Integrating Social and Cognitive Processes in Discovery and Innovation. Innovation and discovery involve individuals working successfully together in teams. Prior research has typically studied social teamwork variables in isolation or individual cognition variables in isolation. We have examined a very large quantity of video data collected from a recent highly successful case of science and engineering, the Mars Exploration Rover. From this video record, the project traces the path from the structure of different subgroups (such as having formal roles and diversity of knowledge in the subgroups) to the occurrence of different social processes (such as task conflict, breadth of participation, communication norms, and shared mental models) to the occurrence of different cognitive processes (such as analogy, information search, and evaluation) and finally to outcomes (such as new methods for rover control and new hypotheses regarding the nature of Mars). We are also doing analyses of cogntive and social processes in the large data set of successful and unsuccessful teams in an engineering productive innovation class.

NanoDesign. Engineering is now taking on the design of objects building upon emerging nano-science. This kind of design poses new challenges for designers, as they must manipulate objects at the nanometer-level, but work towards outcomes at the centimeter or larger level (e.g., changing myosin properties to influence heart muscle properties). The work across huge spatial scales is challenging because the properties at the nano-scale do not map directly onto the emergent systems level properties. We are building simulations of particular systems, studying the cognitive processes of various groups who will need to do design work in this area, and developing design environments that leverage the simulations to support the cognitive challenges for various groups.

§ **Data for this task**

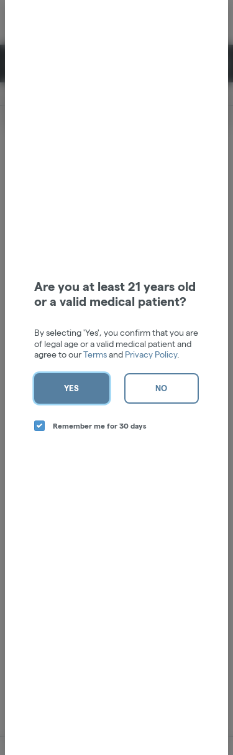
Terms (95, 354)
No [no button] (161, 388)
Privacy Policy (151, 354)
* * *
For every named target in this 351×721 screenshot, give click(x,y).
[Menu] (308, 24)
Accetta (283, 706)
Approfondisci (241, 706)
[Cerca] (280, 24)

§ **Short task 1**
According to the research summary, why is design work across huge spatial scales in nano-design challenging?
§ **Short task 2**
Convert the entries from the line containing "For every named" down to the line containing "[Cerca] (280, 24)" into a two-column CSV with the columns request and answer. Make one row per request, put each value in a quoted field, and replace line breaks with spaces.

§ **Task output 1**
It is challenging because properties at the nano-scale do not map directly onto the emergent properties at the systems level.

§ **Task output 2**
request,answer
"For every named target in this 351×721 screenshot, give click(x,y). [Menu]","(308, 24)"
"Accetta","(283, 706)"
"Approfondisci","(241, 706)"
"[Cerca]","(280, 24)"